While Fed Chair Jerome Powell looks like he’s giving James Bond instructions for a new mission, we can assure you he is talking about a much more exciting topic: monetary policy.

In a keynote address at the Fed’s annual policy symposium, Powell revealed a major update to the central bank’s basic framework for steering the economy through good times and bad.

The update: The Fed now wants inflation (the rise in prices) to run at a 2% average, rather than a concrete bullseye it needs to hit. That means it will be comfortable with inflation climbing above 2%, a prospect that at one point would scare the bejesus out of central bankers.
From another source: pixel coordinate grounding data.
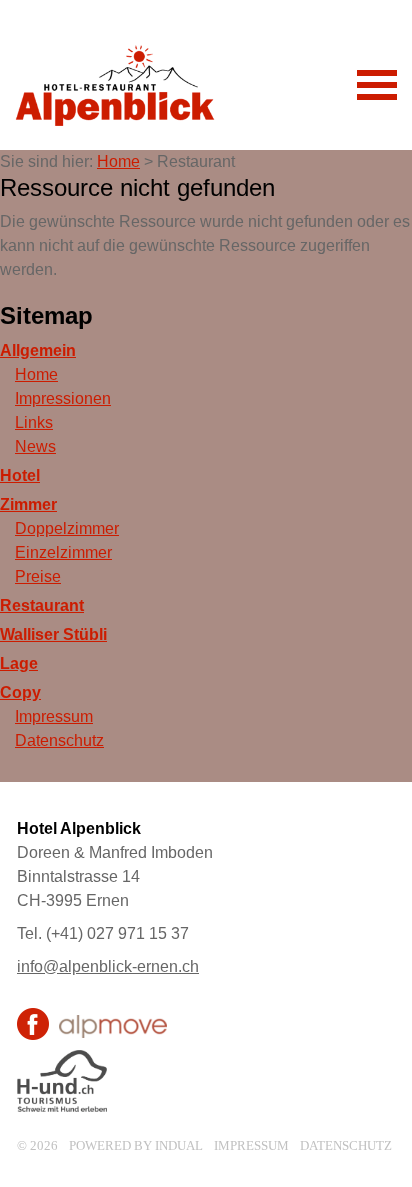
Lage (19, 663)
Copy (20, 692)
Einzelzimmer (63, 552)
The reason behind the shift: Powell and his pals thought that historically low unemployment—like the kind we had in 2019—would push up prices and cause higher inflation, but...that never happened. Inflation consistently came in below the 2% target despite pretty much everyone having a job.

The new change, in Powell’s words, “reflects our view that a robust job market can be sustained without causing an outbreak of inflation.”

What it means for you

The Fed typically hikes interest rates when it’s worried inflation might run too hot. But as we mentioned, it just kissed those worries goodbye.

That means interest rates, which the Fed dropped to near-zero in the early days of the pandemic, could stay really low for a really long time. The Fed’s benchmark interest rate sets the standard for borrowing costs across the economy, influencing everything from mortgages to the yield on your savings account. So whenever you lock in a super low rate on your home loan or earn $1 in interest over the next year, just say “Thanks, Jerome.”